• _Exercise_:
Would you retype, word for word, only the lines from the one holding "Task: Click the Administration wrench icon" through the final line of the entries below, without the pictures?

==================================================

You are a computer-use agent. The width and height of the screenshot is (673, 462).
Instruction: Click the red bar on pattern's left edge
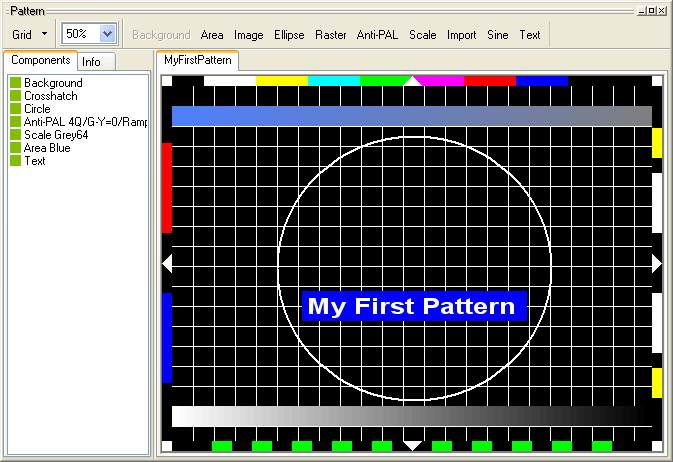[x=167, y=188]

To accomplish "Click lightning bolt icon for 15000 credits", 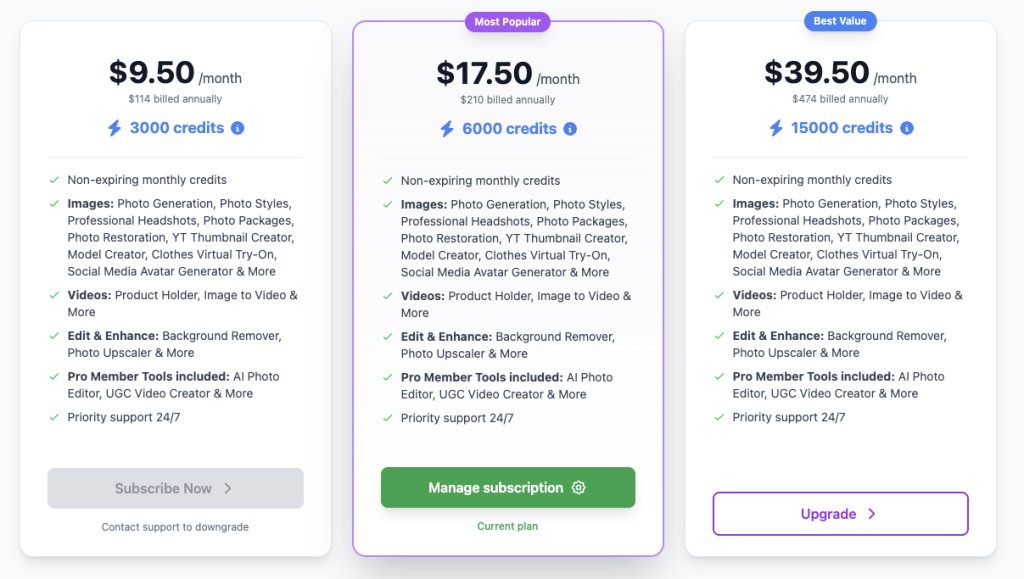I will (776, 128).
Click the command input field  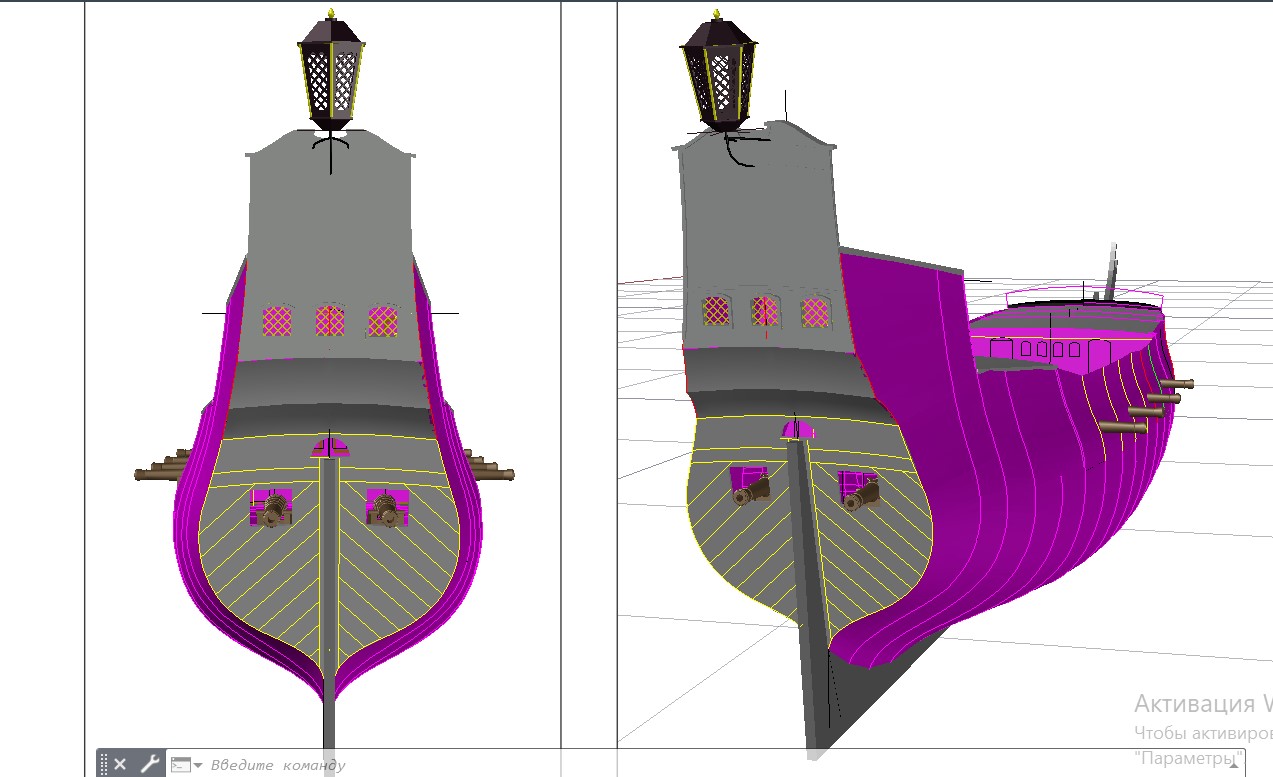(400, 765)
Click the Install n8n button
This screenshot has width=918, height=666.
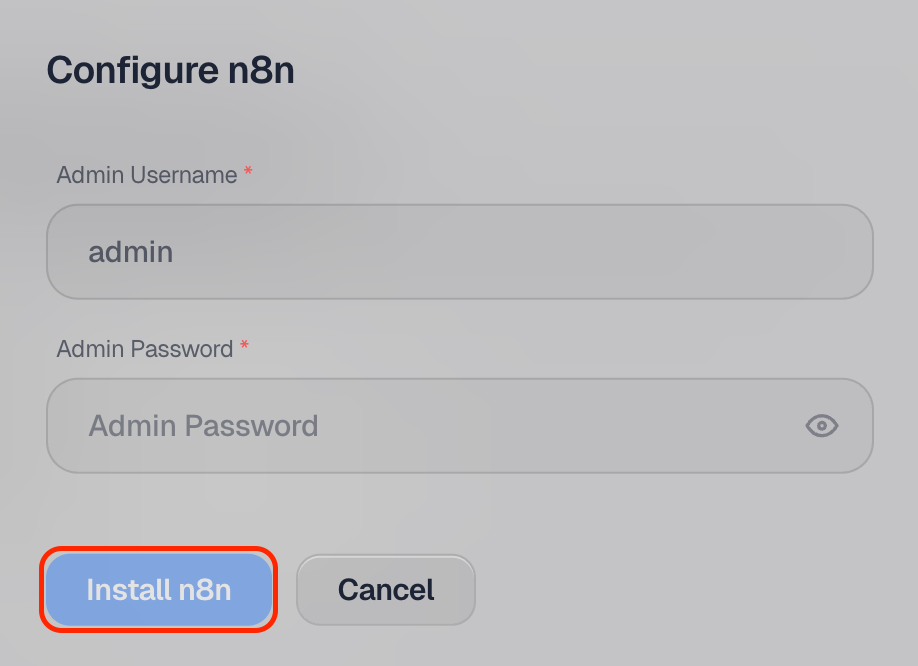[159, 589]
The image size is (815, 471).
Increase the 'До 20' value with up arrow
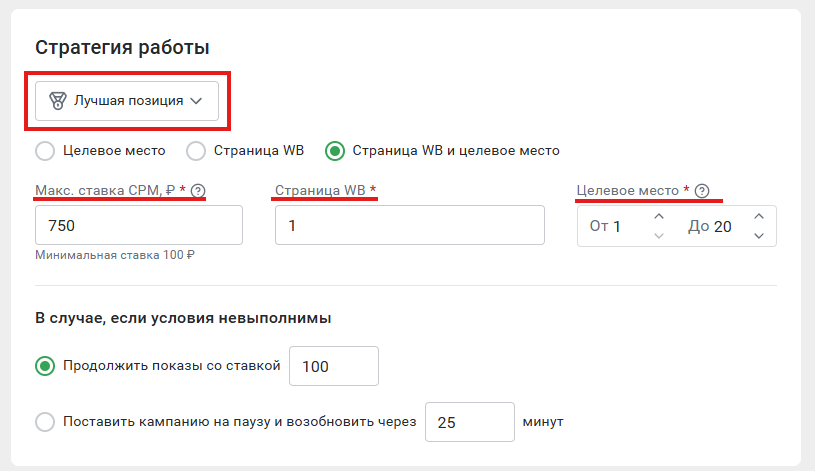click(759, 216)
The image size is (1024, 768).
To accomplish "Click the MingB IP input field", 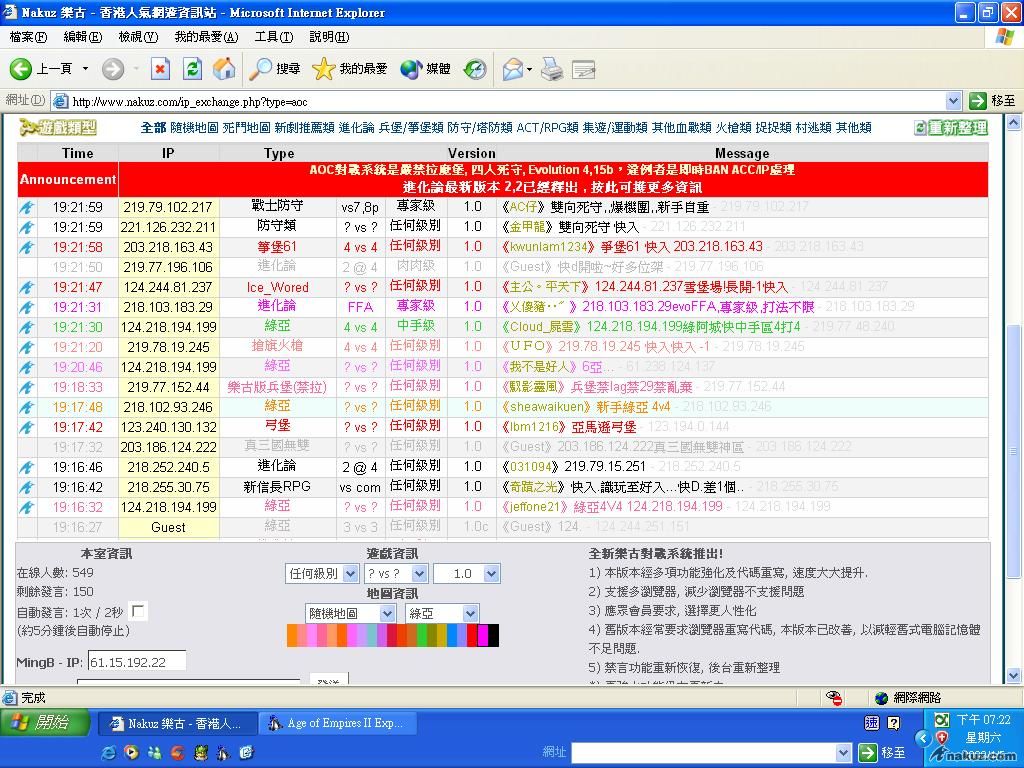I will pos(136,662).
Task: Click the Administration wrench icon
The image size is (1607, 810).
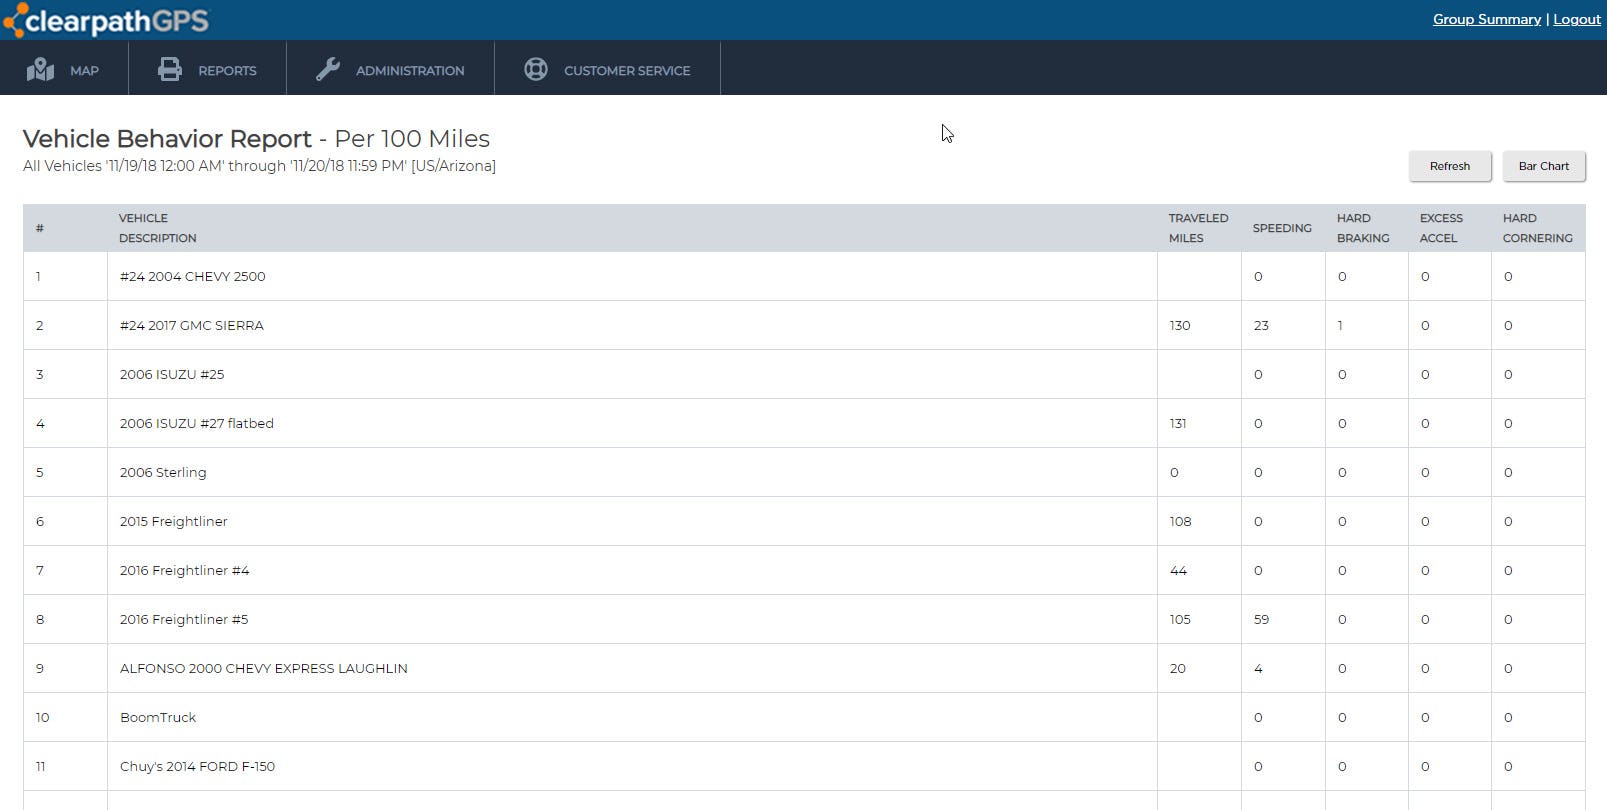Action: (x=328, y=70)
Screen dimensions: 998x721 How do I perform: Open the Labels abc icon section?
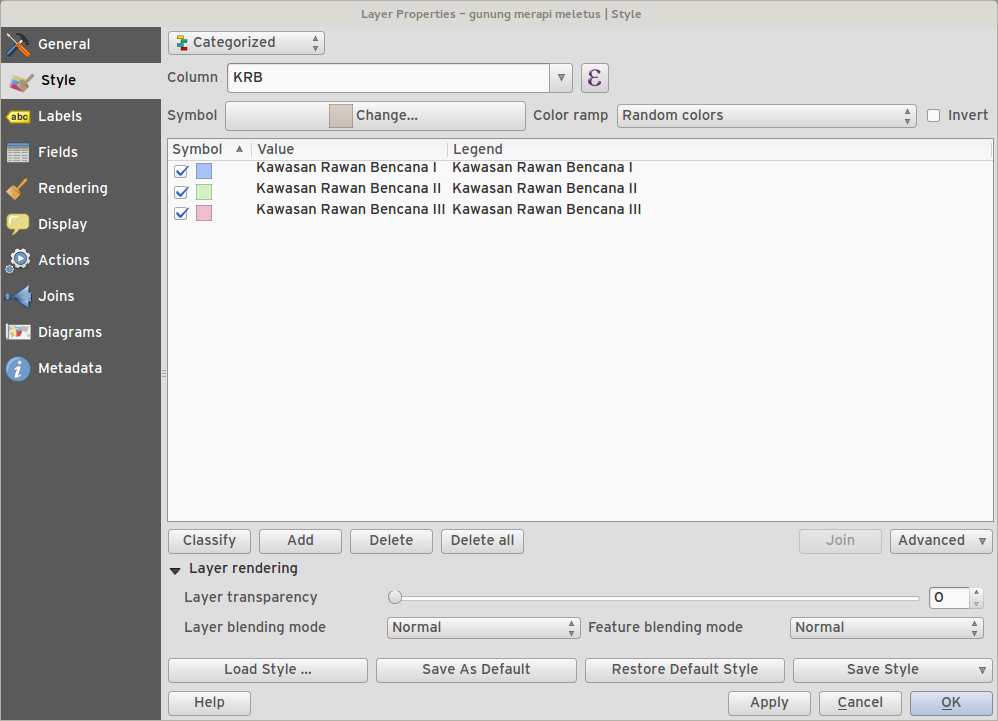click(18, 116)
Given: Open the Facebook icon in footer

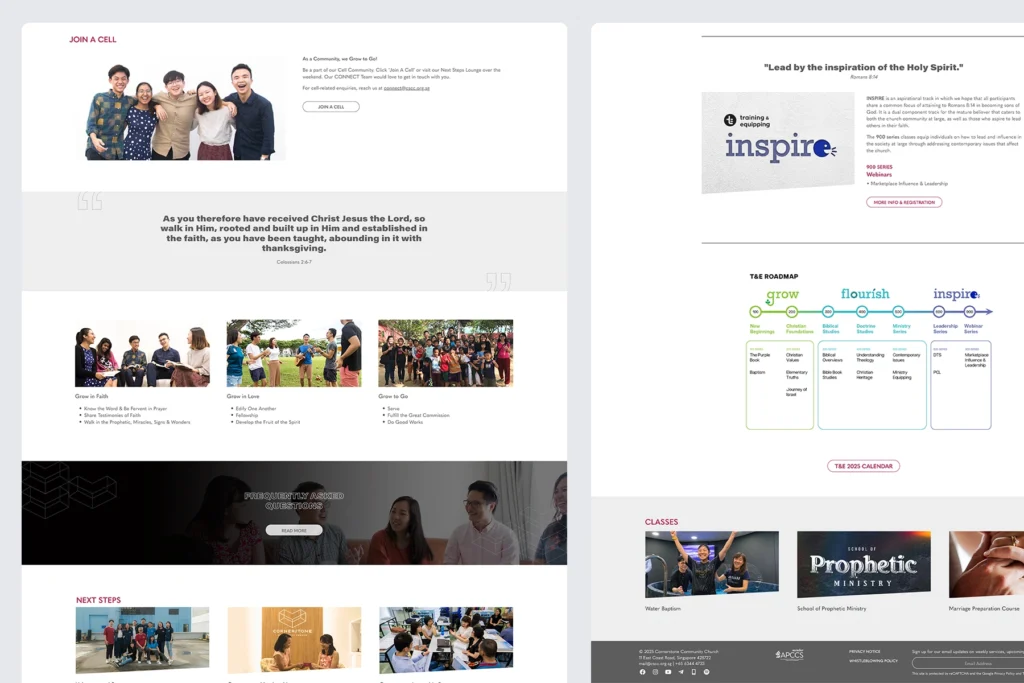Looking at the screenshot, I should pyautogui.click(x=643, y=672).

==================================================

• _Expected output_:
Task: Click the Administration wrench icon
The image size is (1607, 810).
Action: (x=328, y=70)
Screen dimensions: 998x721 How do I perform: Open the Labels abc icon section?
click(18, 116)
Given: Open the Facebook icon in footer

Looking at the screenshot, I should pyautogui.click(x=643, y=672).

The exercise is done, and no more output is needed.